▶ **選んだ抜粋**
◇ ◇ ◇ ◇ ◇
釧路ノワールの著者が、今回は関西出身者をヒロインにした長編。
展開が良くて、面白かった。途中辟易するような描写もあったけれど。

冒頭、渋谷駅毒ガス散布事件の逃亡中容疑者として
岡本啓美が40歳で捕まるところから始まる。
オウム真理教事件を思わせる設定だが、
それは読みやすさを加えるための工夫だろう。
だからか、異常な状況も、かなり読み進みやすく、
その後の展開にずんずん入り込める。

毒母によりバレリーナになるべく厳しく育てられた啓美は、
父親が別な女性と去ったところで家出し、
向かったのは新興宗教団体だった。
が、合宿生活の終わりに、幹部の起こした毒ガス散布事件の共犯にされてしまい、
逃走生活を送る羽目に陥る。

頼るのは別れた父親の新潟の家、そこで、父親の再婚相手や異母妹に親切にされる。
そこも出たところで出会った女性ジャーナリストから、ある申し出を受けて…

実母はバレエ教室を運営し、自分の娘には
留学させ大成させたい野望を持つという典型的な毒母。
それに反して、父親の再婚相手は思いやりもあり、しっかり者で、
家事に長けている立派な母親なのだが、
幸せそうな家族には秘密がある。

また、イケイケのジャーナリストに助けられた先の
埼玉県の工場の町のスナックでは、出会いがあり、思わぬこととなる。

運命に翻弄される不幸な女性の半生
というくくりで評すこともできると共に、
移動先が北の方面に色々あって、お約束の釧路も少しは登場する。
そこの描写が、また、程よく詳しくて美しいのが、好ましい。

決して善人とは言えないヒロインが、たくましく生き延び、
強い意思を持って移動して行くさまが、共感を呼ぶ長編。
◇ ◇ ◇ ◇ ◇
▶ **与えられた記録**
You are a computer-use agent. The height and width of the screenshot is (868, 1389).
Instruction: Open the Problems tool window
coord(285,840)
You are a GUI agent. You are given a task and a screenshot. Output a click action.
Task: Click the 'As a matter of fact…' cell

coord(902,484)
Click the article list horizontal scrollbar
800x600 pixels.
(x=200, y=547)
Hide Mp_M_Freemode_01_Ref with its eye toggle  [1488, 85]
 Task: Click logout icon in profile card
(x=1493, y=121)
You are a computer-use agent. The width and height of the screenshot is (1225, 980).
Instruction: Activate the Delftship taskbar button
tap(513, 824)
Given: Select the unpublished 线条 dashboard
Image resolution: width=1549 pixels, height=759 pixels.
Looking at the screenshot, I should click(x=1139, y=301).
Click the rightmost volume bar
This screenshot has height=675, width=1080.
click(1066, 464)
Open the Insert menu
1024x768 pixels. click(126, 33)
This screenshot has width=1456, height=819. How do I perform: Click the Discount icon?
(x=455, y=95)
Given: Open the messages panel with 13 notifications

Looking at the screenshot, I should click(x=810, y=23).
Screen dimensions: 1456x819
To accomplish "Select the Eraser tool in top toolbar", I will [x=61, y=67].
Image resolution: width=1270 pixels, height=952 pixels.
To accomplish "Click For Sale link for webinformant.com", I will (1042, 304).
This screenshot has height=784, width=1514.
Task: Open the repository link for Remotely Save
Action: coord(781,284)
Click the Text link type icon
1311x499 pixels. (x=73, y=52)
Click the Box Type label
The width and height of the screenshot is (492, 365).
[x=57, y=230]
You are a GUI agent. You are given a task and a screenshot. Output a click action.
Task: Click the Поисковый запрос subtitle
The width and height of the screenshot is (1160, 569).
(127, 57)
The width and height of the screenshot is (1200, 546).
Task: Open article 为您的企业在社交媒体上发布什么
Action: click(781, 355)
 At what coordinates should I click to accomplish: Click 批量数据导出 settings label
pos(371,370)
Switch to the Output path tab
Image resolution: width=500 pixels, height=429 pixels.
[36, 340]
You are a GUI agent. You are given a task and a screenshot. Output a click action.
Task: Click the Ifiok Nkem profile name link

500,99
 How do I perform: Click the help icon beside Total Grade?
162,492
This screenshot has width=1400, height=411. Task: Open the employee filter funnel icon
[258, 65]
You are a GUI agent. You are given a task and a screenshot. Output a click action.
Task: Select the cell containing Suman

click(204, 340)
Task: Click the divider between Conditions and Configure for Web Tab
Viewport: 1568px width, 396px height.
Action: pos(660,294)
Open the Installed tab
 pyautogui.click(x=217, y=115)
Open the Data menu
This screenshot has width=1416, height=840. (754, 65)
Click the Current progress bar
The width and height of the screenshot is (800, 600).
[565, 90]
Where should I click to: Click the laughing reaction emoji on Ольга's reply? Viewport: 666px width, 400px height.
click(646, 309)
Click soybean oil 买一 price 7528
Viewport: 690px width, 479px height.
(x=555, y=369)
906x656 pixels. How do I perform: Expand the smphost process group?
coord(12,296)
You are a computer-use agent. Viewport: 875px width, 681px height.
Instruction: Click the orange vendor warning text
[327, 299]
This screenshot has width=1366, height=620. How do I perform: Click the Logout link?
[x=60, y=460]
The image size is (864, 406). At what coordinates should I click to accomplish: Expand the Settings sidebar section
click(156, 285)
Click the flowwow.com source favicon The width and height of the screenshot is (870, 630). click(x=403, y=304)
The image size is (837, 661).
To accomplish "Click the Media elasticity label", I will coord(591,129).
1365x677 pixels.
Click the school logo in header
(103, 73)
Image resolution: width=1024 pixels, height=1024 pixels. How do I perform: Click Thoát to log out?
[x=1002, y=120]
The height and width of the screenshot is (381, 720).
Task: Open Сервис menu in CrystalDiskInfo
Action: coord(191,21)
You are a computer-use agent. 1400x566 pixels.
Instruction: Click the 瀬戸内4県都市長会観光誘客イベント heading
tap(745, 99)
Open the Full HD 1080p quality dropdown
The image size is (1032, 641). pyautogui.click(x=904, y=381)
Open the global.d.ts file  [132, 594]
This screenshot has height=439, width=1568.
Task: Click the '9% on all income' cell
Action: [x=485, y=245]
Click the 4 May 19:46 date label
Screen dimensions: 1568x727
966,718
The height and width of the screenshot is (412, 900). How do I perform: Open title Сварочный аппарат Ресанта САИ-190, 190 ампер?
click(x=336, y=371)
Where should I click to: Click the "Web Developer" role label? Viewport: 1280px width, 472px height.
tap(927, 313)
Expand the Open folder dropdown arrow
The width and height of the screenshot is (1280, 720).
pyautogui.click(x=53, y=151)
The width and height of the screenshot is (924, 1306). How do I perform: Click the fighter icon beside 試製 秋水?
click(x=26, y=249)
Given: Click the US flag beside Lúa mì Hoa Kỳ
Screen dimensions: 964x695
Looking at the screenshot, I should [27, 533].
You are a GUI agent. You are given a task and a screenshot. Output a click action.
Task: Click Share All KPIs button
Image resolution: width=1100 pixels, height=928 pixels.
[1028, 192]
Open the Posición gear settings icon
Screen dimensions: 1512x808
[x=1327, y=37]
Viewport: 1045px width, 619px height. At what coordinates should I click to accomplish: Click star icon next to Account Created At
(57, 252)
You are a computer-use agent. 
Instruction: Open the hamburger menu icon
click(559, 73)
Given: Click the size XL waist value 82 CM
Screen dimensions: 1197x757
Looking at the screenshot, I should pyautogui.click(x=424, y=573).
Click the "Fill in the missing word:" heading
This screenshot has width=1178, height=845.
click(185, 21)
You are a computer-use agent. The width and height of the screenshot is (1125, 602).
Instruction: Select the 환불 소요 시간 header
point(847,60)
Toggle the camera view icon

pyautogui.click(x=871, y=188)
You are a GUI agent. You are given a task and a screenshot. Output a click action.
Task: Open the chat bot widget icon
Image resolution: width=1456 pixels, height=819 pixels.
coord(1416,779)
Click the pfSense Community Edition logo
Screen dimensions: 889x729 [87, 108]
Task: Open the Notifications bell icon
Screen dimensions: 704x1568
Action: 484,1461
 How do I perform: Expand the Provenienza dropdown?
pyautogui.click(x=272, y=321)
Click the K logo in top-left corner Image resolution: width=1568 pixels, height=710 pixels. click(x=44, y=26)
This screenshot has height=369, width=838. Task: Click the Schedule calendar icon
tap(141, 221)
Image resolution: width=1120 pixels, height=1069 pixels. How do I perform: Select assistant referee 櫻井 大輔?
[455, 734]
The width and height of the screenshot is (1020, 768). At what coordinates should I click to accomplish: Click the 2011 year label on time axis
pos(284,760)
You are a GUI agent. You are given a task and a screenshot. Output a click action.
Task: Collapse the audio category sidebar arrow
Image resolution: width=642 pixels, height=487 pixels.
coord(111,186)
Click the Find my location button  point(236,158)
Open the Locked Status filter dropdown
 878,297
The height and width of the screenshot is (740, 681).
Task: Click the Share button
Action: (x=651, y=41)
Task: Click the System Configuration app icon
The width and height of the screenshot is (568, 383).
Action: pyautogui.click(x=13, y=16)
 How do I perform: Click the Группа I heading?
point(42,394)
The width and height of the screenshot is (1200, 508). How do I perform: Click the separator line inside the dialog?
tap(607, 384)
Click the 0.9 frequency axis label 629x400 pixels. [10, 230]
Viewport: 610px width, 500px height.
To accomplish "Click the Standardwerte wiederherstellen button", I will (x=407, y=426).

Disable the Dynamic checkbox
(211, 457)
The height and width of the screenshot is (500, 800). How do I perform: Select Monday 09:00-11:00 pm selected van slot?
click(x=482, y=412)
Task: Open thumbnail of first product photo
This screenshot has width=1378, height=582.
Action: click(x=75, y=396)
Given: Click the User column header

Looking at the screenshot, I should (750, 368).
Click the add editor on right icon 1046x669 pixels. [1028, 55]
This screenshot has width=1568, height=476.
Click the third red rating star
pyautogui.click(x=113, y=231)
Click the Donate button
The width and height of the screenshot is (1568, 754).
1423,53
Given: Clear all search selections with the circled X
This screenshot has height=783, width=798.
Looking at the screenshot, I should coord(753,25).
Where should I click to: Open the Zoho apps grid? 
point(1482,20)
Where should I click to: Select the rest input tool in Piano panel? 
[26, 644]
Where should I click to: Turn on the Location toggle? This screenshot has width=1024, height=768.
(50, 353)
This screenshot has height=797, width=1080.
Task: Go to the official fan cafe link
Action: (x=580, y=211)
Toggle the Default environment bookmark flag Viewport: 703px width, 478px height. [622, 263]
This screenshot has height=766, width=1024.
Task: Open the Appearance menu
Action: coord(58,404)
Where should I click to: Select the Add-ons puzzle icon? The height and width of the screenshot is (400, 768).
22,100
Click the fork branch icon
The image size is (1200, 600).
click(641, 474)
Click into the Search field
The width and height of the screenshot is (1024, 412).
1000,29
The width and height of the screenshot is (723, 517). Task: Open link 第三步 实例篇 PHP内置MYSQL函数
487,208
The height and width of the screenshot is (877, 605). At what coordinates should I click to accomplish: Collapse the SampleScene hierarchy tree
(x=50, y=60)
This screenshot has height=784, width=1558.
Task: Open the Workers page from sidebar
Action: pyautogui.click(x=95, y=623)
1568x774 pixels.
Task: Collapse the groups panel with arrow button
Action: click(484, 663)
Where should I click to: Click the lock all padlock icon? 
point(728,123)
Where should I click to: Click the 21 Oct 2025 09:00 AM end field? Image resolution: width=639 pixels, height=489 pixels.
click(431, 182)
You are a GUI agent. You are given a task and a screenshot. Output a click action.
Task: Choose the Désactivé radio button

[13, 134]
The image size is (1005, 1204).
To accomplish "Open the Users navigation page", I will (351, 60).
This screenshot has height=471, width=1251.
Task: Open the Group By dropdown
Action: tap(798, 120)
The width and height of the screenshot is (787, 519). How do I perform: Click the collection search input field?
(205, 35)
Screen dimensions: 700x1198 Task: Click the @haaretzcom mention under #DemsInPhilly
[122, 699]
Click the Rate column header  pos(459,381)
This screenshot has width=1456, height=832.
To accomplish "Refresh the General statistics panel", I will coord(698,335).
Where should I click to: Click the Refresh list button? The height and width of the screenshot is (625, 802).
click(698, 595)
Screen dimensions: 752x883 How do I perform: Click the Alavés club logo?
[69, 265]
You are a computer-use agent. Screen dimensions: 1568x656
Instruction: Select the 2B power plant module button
◇ ◇ ◇ ◇ ◇
▶ **課題内容**
小説の書評のうち、「だからか、異常な状況も、かなり読み進みやすく、」を含む語句で始まり「留学させ大成させたい野望を持つという典型的な毒母。」で終わる箇所を、一字も変えずに書き写してください。

▶ **この課題の解答**
だからか、異常な状況も、かなり読み進みやすく、
その後の展開にずんずん入り込める。

毒母によりバレリーナになるべく厳しく育てられた啓美は、
父親が別な女性と去ったところで家出し、
向かったのは新興宗教団体だった。
が、合宿生活の終わりに、幹部の起こした毒ガス散布事件の共犯にされてしまい、
逃走生活を送る羽目に陥る。

頼るのは別れた父親の新潟の家、そこで、父親の再婚相手や異母妹に親切にされる。
そこも出たところで出会った女性ジャーナリストから、ある申し出を受けて…

実母はバレエ教室を運営し、自分の娘には
留学させ大成させたい野望を持つという典型的な毒母。